Which is only to say that by the end of the sixteenth century, the ingredients were already in place for promoting his attraction to a modernist-postmodernist sensibility at the beginning of the twenty-first. Intimate relations between post-Renaissance ideas of anarchy and the new anarchy of modern human struggles awaited rediscovery. His braiding of light with blackness anticipated latter-day conflicts. His bristly dark, invoked with a coolness that seemed natural when it was artificial, hinted at the wilder forms of modern confusions, despair, ecstasy, and senselessness.

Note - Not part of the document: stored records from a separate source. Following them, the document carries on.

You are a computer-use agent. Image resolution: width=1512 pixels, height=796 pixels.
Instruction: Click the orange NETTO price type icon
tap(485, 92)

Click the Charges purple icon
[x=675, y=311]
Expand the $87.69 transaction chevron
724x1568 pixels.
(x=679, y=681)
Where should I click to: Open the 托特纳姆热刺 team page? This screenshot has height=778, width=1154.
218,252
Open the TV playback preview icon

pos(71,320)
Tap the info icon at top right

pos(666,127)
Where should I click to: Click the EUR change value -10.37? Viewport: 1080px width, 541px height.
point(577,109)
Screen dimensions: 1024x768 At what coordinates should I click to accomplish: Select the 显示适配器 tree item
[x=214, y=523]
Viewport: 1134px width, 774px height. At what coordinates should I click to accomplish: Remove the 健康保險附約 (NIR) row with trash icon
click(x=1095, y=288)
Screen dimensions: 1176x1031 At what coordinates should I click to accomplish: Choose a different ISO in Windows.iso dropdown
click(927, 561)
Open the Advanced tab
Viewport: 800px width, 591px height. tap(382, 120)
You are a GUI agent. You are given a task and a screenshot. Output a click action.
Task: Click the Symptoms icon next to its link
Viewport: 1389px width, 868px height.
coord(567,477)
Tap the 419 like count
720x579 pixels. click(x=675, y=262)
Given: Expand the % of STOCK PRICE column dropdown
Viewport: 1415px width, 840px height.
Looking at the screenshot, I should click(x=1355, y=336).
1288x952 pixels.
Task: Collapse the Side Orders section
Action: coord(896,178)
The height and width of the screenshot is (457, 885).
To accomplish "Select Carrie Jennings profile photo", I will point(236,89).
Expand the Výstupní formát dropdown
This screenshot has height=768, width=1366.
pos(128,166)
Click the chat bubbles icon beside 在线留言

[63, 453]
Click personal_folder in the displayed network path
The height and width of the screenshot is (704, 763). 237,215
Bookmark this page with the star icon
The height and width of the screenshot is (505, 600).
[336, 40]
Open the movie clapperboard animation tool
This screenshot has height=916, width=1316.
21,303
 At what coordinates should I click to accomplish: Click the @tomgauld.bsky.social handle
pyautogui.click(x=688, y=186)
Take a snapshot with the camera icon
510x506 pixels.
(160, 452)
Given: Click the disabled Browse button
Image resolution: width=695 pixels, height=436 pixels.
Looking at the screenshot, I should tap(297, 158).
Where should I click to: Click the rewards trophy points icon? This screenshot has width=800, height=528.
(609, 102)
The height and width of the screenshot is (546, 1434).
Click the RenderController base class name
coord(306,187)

His art also appealed to a modernist-postmodernist yearning for an anchoring in the concrete and sensual as opposed to lofty religious messages, and more than the art of Leonardo, which seemed brilliant but a trifle staid by comparison. It was thus no wonder that ekphrasis, or the rhetorical approach which to the ancient Greeks and Romans meant any type of description—but that even then had begun to veer into its modern, limited sense of descriptions of works of art—caught on among Romantic poets and their modernist and postmodernist successors. How better to expose modern pleasures lashed with terrors than to describe ambiguous, established paintings and other artifacts? If Keats had his Grecian urn, W. H. Auden had his painting by Pieter Brueghel the Elder (in his "Musée des Beaux Arts"), William Carlos Williams his other paintings by Brueghel (in his Pictures from Brueghel [1962]), and the Polish poet Anna Kamienska her paintings by Rembrandt.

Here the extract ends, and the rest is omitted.